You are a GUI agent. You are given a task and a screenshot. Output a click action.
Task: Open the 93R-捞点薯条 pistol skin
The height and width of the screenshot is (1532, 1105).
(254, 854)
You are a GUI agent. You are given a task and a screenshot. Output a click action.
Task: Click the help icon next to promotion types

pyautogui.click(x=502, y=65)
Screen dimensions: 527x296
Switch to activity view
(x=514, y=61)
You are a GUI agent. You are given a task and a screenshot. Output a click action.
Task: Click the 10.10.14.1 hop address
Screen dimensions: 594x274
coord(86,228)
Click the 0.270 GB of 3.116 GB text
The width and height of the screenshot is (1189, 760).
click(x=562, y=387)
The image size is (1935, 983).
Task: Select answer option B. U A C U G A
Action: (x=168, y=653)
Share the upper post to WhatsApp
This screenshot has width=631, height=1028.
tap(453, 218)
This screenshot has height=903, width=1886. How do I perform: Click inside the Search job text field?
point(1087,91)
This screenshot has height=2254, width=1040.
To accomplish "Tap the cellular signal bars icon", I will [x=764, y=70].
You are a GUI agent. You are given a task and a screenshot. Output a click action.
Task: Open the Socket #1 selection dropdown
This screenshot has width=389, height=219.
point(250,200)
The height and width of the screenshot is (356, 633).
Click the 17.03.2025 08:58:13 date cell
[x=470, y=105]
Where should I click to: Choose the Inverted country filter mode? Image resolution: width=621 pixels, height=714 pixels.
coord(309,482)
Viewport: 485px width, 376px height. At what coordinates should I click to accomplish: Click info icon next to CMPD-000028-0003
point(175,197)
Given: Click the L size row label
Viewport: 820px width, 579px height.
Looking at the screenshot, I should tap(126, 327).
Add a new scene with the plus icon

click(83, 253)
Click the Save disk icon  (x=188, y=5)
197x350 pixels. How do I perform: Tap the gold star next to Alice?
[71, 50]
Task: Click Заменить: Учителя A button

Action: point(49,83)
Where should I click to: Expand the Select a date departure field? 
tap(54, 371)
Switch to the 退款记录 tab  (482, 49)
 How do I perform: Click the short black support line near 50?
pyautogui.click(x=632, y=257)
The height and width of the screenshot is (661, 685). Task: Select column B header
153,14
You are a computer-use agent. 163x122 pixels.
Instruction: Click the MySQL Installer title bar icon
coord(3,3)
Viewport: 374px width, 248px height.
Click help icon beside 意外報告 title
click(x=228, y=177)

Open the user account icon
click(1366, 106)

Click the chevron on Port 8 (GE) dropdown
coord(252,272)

_What the exercise asks_
With every line intact, reproduce the listing verbatim.

_Final answer_
You are a GUI agent. You are given a task and a screenshot. Output a click action.
Task: Open the 93R-捞点薯条 pistol skin
The height and width of the screenshot is (1532, 1105).
(254, 854)
You are a GUI agent. You are given a task and a screenshot. Output a click action.
Task: Click the help icon next to promotion types

pyautogui.click(x=502, y=65)
Screen dimensions: 527x296
Switch to activity view
(x=514, y=61)
You are a GUI agent. You are given a task and a screenshot. Output a click action.
Task: Click the 10.10.14.1 hop address
Screen dimensions: 594x274
coord(86,228)
Click the 0.270 GB of 3.116 GB text
The width and height of the screenshot is (1189, 760).
click(x=562, y=387)
The image size is (1935, 983).
Task: Select answer option B. U A C U G A
Action: (x=168, y=653)
Share the upper post to WhatsApp
This screenshot has width=631, height=1028.
tap(453, 218)
This screenshot has height=903, width=1886. How do I perform: Click inside the Search job text field?
point(1087,91)
This screenshot has height=2254, width=1040.
To accomplish "Tap the cellular signal bars icon", I will [x=764, y=70].
You are a GUI agent. You are given a task and a screenshot. Output a click action.
Task: Open the Socket #1 selection dropdown
This screenshot has width=389, height=219.
point(250,200)
The height and width of the screenshot is (356, 633).
Click the 17.03.2025 08:58:13 date cell
[x=470, y=105]
Where should I click to: Choose the Inverted country filter mode? Image resolution: width=621 pixels, height=714 pixels.
coord(309,482)
Viewport: 485px width, 376px height. At what coordinates should I click to accomplish: Click info icon next to CMPD-000028-0003
point(175,197)
Given: Click the L size row label
Viewport: 820px width, 579px height.
Looking at the screenshot, I should tap(126, 327).
Add a new scene with the plus icon

click(83, 253)
Click the Save disk icon  (x=188, y=5)
197x350 pixels. How do I perform: Tap the gold star next to Alice?
[71, 50]
Task: Click Заменить: Учителя A button

Action: point(49,83)
Where should I click to: Expand the Select a date departure field? 
tap(54, 371)
Switch to the 退款记录 tab  (482, 49)
 How do I perform: Click the short black support line near 50?
pyautogui.click(x=632, y=257)
The height and width of the screenshot is (661, 685). Task: Select column B header
153,14
You are a computer-use agent. 163x122 pixels.
Instruction: Click the MySQL Installer title bar icon
coord(3,3)
Viewport: 374px width, 248px height.
Click help icon beside 意外報告 title
click(x=228, y=177)

Open the user account icon
click(1366, 106)

Click the chevron on Port 8 (GE) dropdown
coord(252,272)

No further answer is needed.